Reverse Engineering: Waterside Contemporary, London
Hornby’s work is the physical meeting of historical critique and digital technology; behind hand-crafted sculptures of marble, resin or bronze are computer-generated models, expanding shapes, silhouettes and shadows into manifest examples of the collusion between disparate ideas.
Nick Hornby’s Masks point to a fabled meeting of 1907 between Matisse and Picasso in which a collection of African masks inspired the invention of Cubism only weeks later. This story encapsulates the familiar grand narratives of art history: the myth of genius, inspiration, otherness, but also reflects on the necessary subtleties and gaps between them. Hornby replicates these broad strokes with precision and control: starting with a Matisse gouache, he manipulates the inherited form to arrive at a plausible back-story.
Hornby’s work is the physical meeting of historical critique and digital technology; behind hand-crafted sculptures of marble, resin or bronze are computer-generated models, expanding shapes, silhouettes and shadows into manifest examples of the collusion between disparate ideas.
With Good Intentions, Núria Güel and Levi Orta started acquiring historical artefacts from areas affected by war and conflict, undertaking to care for and preserve them until they can be safely returned to their place of origin. This operation – funded by donations - both mirrors and contradicts collecting narratives of great institutions of Western civilisation.
Güell’s practice exploits established systems of power and their effects on everyday realities. Her work, often originating from a personal or corporate action, materialises where subjectivity is artificially limited by institutions such as governments, and where moral and legal realms are not in alignment.
Nicoline van Harskamp uses varieties of internationally-spoken English to propose a future shaped by the ubiquity and constant evolution of the language, and its inevitable divergence from hegemonic norms. Portrait of an Englishes Collector sees a fictional amateur linguist conduct a methodical, though scientifically frivolous study of the lingua franca spoken in remote parts of the world. Through a series of fractured phone conversations, he uses the International Phonetic Alphabet to collect fragments of pronunciation and language use.
Devised with actors, students, and sometimes linguist, van Harskamp’s performative actions, plays, documents and video works bring out the correspondence between content and the aesthetic framework in which it comes into force.

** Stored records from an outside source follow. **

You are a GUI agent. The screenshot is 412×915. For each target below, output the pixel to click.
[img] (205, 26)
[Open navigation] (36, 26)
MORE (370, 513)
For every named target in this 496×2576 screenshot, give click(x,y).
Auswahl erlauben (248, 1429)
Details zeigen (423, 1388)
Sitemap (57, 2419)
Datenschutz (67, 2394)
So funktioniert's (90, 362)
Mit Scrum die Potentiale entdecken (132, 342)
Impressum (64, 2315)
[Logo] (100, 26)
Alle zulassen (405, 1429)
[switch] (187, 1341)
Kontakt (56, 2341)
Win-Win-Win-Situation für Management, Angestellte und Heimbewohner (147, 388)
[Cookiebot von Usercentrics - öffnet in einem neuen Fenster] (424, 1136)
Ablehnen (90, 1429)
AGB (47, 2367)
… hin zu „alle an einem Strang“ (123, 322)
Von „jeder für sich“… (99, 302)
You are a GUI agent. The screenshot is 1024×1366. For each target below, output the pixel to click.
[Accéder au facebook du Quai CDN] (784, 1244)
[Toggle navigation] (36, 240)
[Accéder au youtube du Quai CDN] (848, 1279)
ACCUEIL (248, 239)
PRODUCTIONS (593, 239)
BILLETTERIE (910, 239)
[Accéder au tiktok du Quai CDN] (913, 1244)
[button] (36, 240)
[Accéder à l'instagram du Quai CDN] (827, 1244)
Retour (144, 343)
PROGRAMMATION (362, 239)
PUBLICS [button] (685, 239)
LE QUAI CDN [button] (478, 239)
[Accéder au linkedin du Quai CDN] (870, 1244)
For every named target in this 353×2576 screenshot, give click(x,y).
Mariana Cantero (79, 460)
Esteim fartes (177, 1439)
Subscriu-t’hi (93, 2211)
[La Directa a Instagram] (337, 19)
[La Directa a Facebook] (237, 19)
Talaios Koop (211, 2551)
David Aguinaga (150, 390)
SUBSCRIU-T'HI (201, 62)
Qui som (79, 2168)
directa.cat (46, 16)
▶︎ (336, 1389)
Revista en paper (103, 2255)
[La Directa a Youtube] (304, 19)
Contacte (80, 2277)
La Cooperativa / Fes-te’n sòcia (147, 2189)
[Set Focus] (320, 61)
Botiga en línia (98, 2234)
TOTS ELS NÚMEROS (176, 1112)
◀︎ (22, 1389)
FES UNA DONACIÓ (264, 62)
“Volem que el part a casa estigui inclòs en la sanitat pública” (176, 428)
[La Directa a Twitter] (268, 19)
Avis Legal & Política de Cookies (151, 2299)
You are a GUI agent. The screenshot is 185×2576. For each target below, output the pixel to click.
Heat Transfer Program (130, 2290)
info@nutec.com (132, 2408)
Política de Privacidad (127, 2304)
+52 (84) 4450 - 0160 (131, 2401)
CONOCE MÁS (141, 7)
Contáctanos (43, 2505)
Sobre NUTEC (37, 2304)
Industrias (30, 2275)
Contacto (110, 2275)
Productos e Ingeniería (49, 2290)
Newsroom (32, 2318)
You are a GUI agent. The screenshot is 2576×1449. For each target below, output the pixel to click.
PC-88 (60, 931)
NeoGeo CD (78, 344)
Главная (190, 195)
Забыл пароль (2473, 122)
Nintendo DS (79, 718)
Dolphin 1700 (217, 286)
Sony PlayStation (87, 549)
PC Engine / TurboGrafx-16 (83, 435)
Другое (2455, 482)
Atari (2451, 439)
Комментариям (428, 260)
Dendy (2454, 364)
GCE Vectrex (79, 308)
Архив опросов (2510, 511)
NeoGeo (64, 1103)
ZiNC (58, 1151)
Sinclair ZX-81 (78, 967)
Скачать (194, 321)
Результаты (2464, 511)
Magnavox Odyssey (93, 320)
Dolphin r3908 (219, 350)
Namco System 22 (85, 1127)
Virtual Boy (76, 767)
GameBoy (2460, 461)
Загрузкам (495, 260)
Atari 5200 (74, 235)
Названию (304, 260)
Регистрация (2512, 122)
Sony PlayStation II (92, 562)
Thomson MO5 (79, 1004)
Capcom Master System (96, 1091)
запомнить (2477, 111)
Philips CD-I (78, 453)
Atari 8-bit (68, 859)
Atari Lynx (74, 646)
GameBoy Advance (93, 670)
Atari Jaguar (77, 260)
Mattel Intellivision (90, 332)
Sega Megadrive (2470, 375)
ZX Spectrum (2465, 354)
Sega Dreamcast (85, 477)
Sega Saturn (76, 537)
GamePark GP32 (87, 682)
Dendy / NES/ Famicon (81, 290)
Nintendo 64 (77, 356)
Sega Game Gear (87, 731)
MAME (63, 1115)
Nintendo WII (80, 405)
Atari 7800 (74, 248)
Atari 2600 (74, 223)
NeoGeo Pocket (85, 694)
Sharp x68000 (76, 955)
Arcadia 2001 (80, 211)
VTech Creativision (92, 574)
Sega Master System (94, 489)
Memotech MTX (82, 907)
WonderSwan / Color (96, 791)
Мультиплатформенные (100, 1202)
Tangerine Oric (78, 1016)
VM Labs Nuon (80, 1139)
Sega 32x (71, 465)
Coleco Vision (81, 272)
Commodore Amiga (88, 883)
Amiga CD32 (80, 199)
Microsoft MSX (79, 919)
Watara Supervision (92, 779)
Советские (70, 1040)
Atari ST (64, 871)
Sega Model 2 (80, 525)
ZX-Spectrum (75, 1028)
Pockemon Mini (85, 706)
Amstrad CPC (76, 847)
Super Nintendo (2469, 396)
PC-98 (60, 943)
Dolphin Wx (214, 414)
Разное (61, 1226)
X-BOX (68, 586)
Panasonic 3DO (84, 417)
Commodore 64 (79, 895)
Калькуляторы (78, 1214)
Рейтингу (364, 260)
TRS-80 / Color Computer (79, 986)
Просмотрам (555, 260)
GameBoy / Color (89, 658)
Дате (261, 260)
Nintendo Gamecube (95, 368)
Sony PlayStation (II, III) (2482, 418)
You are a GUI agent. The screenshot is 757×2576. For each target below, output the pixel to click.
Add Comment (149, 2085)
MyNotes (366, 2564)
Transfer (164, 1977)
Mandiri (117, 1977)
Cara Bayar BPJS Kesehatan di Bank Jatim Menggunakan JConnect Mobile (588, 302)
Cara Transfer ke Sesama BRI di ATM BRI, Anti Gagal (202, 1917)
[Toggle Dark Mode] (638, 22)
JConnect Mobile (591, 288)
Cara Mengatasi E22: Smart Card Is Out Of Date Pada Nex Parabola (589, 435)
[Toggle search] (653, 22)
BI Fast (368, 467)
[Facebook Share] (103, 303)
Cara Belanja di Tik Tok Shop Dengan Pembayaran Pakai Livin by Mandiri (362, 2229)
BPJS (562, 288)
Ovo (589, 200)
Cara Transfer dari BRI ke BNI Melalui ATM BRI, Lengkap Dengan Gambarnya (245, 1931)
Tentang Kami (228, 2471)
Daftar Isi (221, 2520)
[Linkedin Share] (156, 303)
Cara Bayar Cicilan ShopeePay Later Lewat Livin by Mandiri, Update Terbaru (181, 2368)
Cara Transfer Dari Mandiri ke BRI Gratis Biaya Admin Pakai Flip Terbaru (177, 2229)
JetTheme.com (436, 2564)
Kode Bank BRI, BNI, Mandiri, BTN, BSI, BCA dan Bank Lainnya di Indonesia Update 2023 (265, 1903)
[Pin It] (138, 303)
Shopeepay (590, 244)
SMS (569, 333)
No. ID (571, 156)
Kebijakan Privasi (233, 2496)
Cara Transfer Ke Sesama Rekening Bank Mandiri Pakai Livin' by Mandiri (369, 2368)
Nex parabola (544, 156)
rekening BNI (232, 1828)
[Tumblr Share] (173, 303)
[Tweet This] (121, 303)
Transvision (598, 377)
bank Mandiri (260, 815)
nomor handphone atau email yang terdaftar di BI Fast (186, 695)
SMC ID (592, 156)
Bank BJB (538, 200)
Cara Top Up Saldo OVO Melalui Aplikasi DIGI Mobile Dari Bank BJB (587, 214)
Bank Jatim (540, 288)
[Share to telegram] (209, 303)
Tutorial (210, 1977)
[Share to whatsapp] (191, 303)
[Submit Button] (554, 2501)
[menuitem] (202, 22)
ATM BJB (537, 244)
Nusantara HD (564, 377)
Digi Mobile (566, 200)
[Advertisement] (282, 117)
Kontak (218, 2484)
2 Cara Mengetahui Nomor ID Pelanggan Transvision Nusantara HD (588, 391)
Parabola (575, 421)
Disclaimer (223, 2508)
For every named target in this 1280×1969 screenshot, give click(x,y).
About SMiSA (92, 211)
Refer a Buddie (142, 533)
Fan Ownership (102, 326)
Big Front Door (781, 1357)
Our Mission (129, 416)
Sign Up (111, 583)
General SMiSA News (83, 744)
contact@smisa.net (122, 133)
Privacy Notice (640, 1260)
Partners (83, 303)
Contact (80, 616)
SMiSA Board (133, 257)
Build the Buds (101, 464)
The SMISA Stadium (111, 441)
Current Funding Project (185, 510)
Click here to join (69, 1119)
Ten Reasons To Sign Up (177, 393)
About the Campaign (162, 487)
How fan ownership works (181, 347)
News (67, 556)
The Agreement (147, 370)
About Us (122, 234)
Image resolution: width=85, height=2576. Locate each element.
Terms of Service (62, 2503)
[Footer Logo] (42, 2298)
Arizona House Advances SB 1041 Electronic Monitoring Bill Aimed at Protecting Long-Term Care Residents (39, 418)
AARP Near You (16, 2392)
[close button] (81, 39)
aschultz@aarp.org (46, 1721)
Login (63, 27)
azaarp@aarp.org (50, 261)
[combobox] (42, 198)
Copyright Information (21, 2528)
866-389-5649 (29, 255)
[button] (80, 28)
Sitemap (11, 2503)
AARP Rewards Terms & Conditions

Marianna Christofides' Perennial Limbo is a portrait of the artist’s late father, consisting of some 400 cardboard sheets cut out by hand and held together with metal clamps. Each piece contains a manuscript fragment transferred from the subject’s diaries – here obscured and inaccessible lest the representation be disassembled.
Part of the cardboard head appears to be missing – repurposed by the artist in another work, where it serves as a topographical feature.
Working primarily in installation, film and text, Christofides studies the multiplicity of images that form consensus and collective memories, treating each as an imaginary document. Her collection of moments, objects, places and physical experiences – sometimes brought into gallery spaces wholesale, sometimes represented in poetic imagery - creates an illusion of traveling through a familiar yet fictitious world. Events can unravel at geological speeds, and whole lifetimes appear in singular objects.